One of the downsides of being a special needs mom is that we’re subjected to a variety of comments as people see fit. Some are well intended (but still kick us in the gut) and some are downright thoughtless. Every parent has their own hot buttons. Here’s my version of “5 Things You Should Not Say to a Special Needs Parent (and better yet “5 Things You CAN Say!”)
5 Things You Should Not Say to a Special Needs Parent…
“How is h/she doing cognitively?” Would these people ever thinking of asking a parent of a so-called typically developing child that question? An IQ test or age appropriate academic skills are not a reflection of our children’s worth as human beings.
My son will be 13 in May. He’s still not reading or writing. He does love to cook and knows more Spanish than I do. He’s smart and very intuitive. He speaks quite well. He’s the kid that teachers and camp counselors take me aside to tell me privately “I know I’m not supposed to say this but he’s my favorite!” He’s impacting people around him far more than many of us ever will.
“I’m sorry.” I just got this one last week for the first time in awhile. I simply responded, “There’s nothing to be sorry about. He’s a JOY.”
“Have you disciplined him/her biblically?” I started to get this around the same time I discovered what sensory processing issues were. My son just couldn’t handle crowds without getting hyper and acting out. As much as I wanted to be hospitable and stand around talking after church, it just wasn’t happening. I began to retreat into my shell.
“That’s so retarded.” It pains me how often I’ve heard this around church circles. In recent social media I’ve also heard terms like “celebutard” and “glutard”. It isn’t funny. (Admittedly I’ve probably used it myself a few times in my life. Now I know better. It’s one of the many lessons my son has taught me.) It hurts and demeans our children and us. There are so many other words in the English language that could be used.
“Did you know when you were pregnant?” It was suspected but the only option available to confirm it at the time was amniocentesis. Being pro-life, I wasn’t willing to take the risk. And if I did know, I still would have carried him to term.
5 Things You Should Say To a Special Needs Parent
Say “Congratulations!” when their baby is born. I still remember the one person who did. She was a special needs mom too.
“How Can I Help?” If they’re anything like me, they may just mumble “thanks” and not be able to come up with concrete ideas. Offers to babysit are wildly appreciated. Offer to pick something up from the store for them. Stop by and visit. Some of us are really housebound and starved for company.

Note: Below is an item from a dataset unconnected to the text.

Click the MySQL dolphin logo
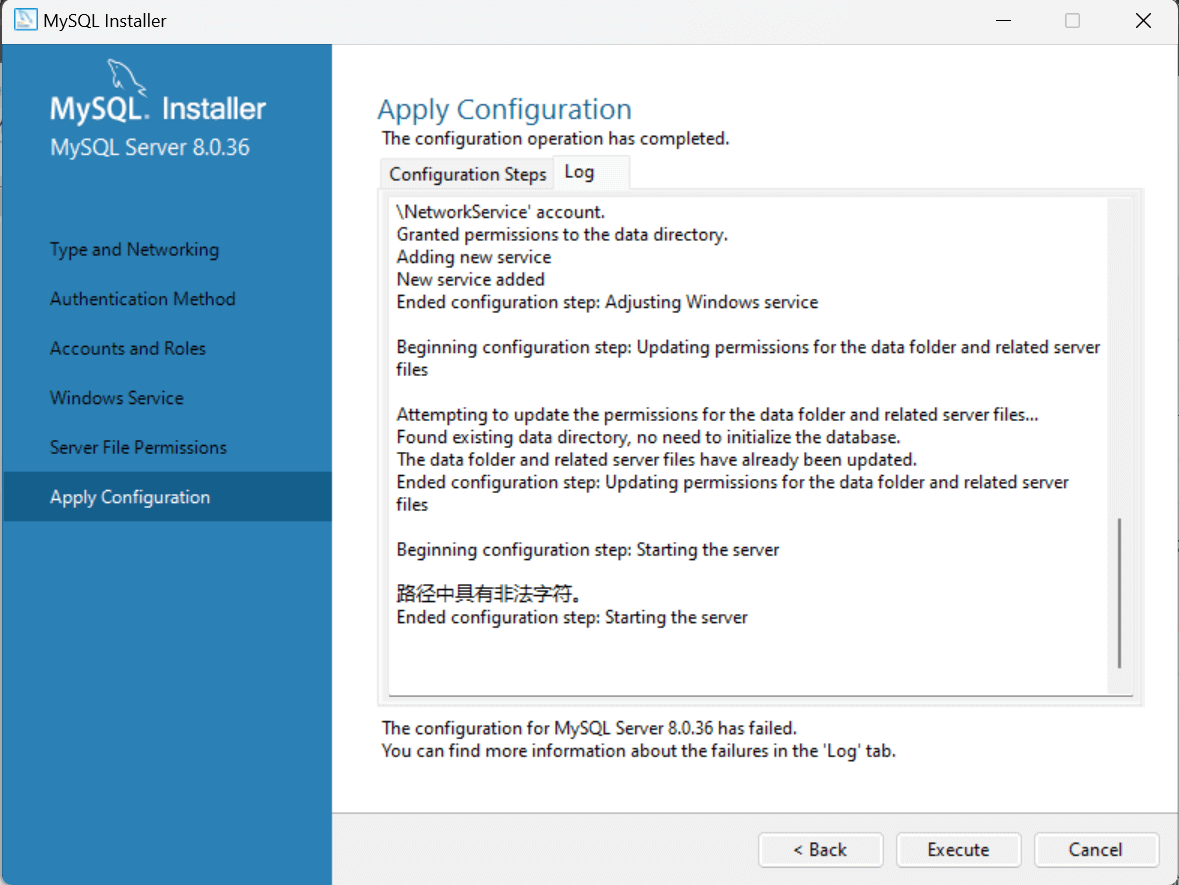1179x885 pixels. (x=126, y=76)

“Can your child come over to play?” A sad reality for me over the years is we’re just not included in a lot of things and unfortunately sometimes I can see what we’ve been left out of on Facebook. Yes, it will take a little bit of effort to interact with our kids. They are slower to process. They have language and communication difficulties. Sometimes they are going to say and do inappropriate things. But how will they learn to interact in appropriate ways if nobody wants them around? Try making a set plan with a start and finish time so everybody knows what to expect. You just may find that you’ll receive a lot more than you’ve given.
“Why don’t we do breakfast/lunch/coffee?” Many special needs parents (including me) are heavily connected on social media channels. Given our hectic and stressful schedules, it can be the only social interaction we get. But nothing replaces real life fellowship with people who live in your area.
“I’d like to stop by.” When I was a new mom at age 29 (to a neurotypical kid) I was a little shell shocked and overwhelmed after being a working person for 10 years. I didn’t know a thing about being a mom. (I am a little embarrassed to write this!) I will never forget a sweet woman from church (she left a bank executive job to come home and was struggling with infertility herself) who called me every week, took me out to lunch often and was just a real friend. With social media we’re so connected in many ways but still so very disconnected. We need real life friends and interaction.
Noah’s Dad has compiled a great list of positive things you can say to someone who has received a Down Syndrome diagnosis (or really, any prenatal diagnosis).
In writing this I have to admit to being reminded of times that I’ve spoken thoughtlessly. I’m on the journey too.